Puerto Rico: Lessons Learned from Greece

Currently, Congress is making a proposition to extend US governmental territories laws to Puerto Rico’s, it could benefit Puerto Rico’s bankruptcy procedures to structure its bond issues in an orderly manner, providing a legal framework done while avoiding the mistakes that were done to Greece.

Puerto Rico’s Situation
In exchange for bankruptcy protection Puerto Rico has to agree to the oversight board that would assure the full implementation of its fiscal commitment. If this is agreed upon Puerto Rico will avoid a tragic economic fate (like Greece) and get creditors to get repaid a higher proportion of their loans which their debt is $70 billion.
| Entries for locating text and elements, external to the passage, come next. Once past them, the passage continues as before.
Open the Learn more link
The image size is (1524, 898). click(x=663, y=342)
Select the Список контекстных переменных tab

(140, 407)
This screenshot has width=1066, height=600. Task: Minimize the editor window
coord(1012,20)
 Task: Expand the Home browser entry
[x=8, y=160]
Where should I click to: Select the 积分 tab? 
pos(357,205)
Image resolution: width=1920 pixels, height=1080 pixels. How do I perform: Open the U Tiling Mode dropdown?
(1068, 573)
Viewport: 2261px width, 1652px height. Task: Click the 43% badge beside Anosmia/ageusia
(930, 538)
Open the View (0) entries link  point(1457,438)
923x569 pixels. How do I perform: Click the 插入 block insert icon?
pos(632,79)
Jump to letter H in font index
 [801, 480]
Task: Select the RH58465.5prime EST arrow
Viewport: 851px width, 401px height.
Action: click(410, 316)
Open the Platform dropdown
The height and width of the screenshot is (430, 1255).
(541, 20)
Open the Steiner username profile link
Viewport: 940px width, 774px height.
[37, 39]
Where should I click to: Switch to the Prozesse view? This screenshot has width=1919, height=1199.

Since Puerto Rico doesn’t have its own currency rate (similar to Greece) causing it to not be able to collect interest rate as an offset to the contractionary effects of budget tightening on aggregate demand (the total demand of goods in an economy at any time).

Similarities to Greece
Looking at what has happened to Greece, Congress’s policy needs to respond to the possible threats that may happen to Puerto Rico. Since there is a 45% domestic poverty rate and many of the islanders have been moving to the mainland to escape their poverty. Both Greece and Puerto Rico borrowed a large from the capital market in large quantities and they both borrowed poorly causing public financial imbalances to increase leading to structural economic reforms to the weak country.

Lessons learned
The International Monetary Fund has taken a closer look to see what the problem actually is, leading to an early look at what is happening to Puerto Rico’s debt. What happened to Greece’s economy was because the IMF didn’t correctly recognize the problems an example was that they didn’t recognize in 2010 that Greece was suffering from a solvency, rather than a liquidity, crisis.